Because lenders will be subject to repurchasing any mortgages that don’t comply, some lenders are talking about limiting the DTI to 39% to provide a margin of error.

In the past, borrowers with compensating factors have been able to stretch their D-T-I ratio as high as 50%.  Now they won’t.

Is it a big deal?

It is for lenders, but to home buyers and sellers all it means is that there will be fewer people in the buyer pool for each house for sale.  Buyers may need to lower their sights, which will make the cheaper homes in each market more competitive.

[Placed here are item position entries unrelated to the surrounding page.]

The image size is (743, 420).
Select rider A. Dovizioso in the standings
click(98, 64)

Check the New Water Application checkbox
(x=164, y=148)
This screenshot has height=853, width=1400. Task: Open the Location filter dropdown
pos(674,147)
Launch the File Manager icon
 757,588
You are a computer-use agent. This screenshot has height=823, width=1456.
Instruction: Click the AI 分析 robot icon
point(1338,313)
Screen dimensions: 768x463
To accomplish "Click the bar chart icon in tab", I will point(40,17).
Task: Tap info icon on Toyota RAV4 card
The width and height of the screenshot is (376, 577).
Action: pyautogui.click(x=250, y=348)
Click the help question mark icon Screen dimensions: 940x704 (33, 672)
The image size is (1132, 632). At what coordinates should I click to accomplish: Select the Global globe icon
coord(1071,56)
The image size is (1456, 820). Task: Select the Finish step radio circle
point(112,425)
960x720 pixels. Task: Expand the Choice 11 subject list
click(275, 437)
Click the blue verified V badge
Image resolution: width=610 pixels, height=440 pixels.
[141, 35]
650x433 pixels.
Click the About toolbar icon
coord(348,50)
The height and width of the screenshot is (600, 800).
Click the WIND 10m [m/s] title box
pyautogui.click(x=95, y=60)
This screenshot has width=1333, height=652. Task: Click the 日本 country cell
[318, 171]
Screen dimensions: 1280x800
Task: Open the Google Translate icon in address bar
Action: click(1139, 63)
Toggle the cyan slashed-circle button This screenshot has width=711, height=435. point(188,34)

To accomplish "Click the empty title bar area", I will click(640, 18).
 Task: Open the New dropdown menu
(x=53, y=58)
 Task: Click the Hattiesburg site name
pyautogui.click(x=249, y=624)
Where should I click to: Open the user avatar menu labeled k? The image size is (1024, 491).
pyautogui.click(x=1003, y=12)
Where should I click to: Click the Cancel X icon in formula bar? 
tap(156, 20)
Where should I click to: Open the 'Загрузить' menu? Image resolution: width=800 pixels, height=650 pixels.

The other change is how Fannie/Freddie will add more fees depending on your down payment and credit score.  It is rather arbitrary too, where borrowers with 680-740 FICO scores get hit the worst.  They can look forward to a nasty choice; to pay 1/4% to 3/4% higher in rate, use a 30% down payment, or manipulate your credit score downward to pay less fees.

The gritty details can be found Here.

For home buyers who are looking for more to reasons to stay on the fence, this is a truckload of fun.  But for the highly motivated buyers (the ones making the market), all it means is being more determined to fight for the best deal you can find, and hope that home prices will reflect the new era.

For anyone selling a great house on a great street, these changes won’t mean a thing.  For those trying to sell an inferior home for retail-plus, don’t be surprised if 2014 brings a more-measured response.